AnBisw · Answer 8 · 2020-07-08T01:43:34.817

An S3 bucket may not only have files but also files with prefixes. In case you use --recursive it will not only list the files but also just the prefixes. In case you do not care about the prefixes and just the files within the bucket or just the prefixes within the bucket, this should work.

aws s3 ls s3://$S3_BUCKET/$S3_OPTIONAL_PREFIX/ --recursive | awk '{ if($3 >0) print $4}'

awk's $3 is the size of the file in case of prefix it would be 0. It could also be that the file is empty so it would skip empty files as well.

score 1 · Answer 9 · answered Jul 04 '20 at 19:19

I would suggest not depending on the spacing and fetching the 4th field.

You technically want the last field regardless of which position it was in.

So it's safer to use rev to your advantage...
rev reverses the string input char by char
so when you pipe the aws s3 ls out put to rev you have everything reversed, including the positions of the fields, so the last field always becomes the first field.
Instead of figuring out where the last field would be, you just rev, get first, then rev again because the characters in the field would be in reverse as well. (e.g. 2013-09-02 21:32:57 23 Bytes foo/bar/.baz/a becomes a/zab./rab/oof setyB 32 75:23:12 20-90-3102)
then cut -d" " -f1would retrieve the first fielda/zab./rab/oof<br> then revagain to getfoo/bar/.baz/a`

aws s3 ls s3://mybucket --recursive | rev | cut -d" " -f1 | rev

linux_dev · Answer 10 · 2021-03-15T18:36:47.927

How to display only files from aws s3 ls command?

1. Basic command

$ aws s3 ls s3://bucket --recursive

output :

2021-02-10 15:29:02          0 documents/
2021-02-10 15:29:02         18 documents/data/data.txt
2021-03-15 23:35:12          0 documents/data/my code.txt


2. To get only keys from s3 bucket containing spaces also.
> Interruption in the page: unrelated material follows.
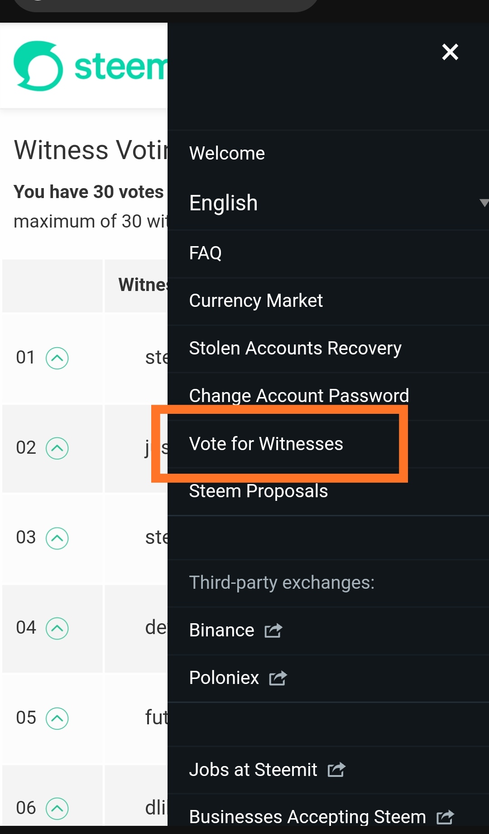
Task: Open Poloniex external link icon
Action: click(278, 678)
$ aws s3 ls s3://bucket --recursive | awk '{ $1=$2=$3=""; print $0}' | cut -c4-

output : 

documents/
documents/data/data.txt
documents/data/my code.txt

3. Removing "documents/" from result

$ aws s3 ls s3://bucket --recursive | awk '$0 !~ /\/$/ { $1=$2=$3=""; print $0}' | cut -c4-

output :

documents/data/data.txt
documents/data/my code.txt

How to display only files from aws s3 ls command?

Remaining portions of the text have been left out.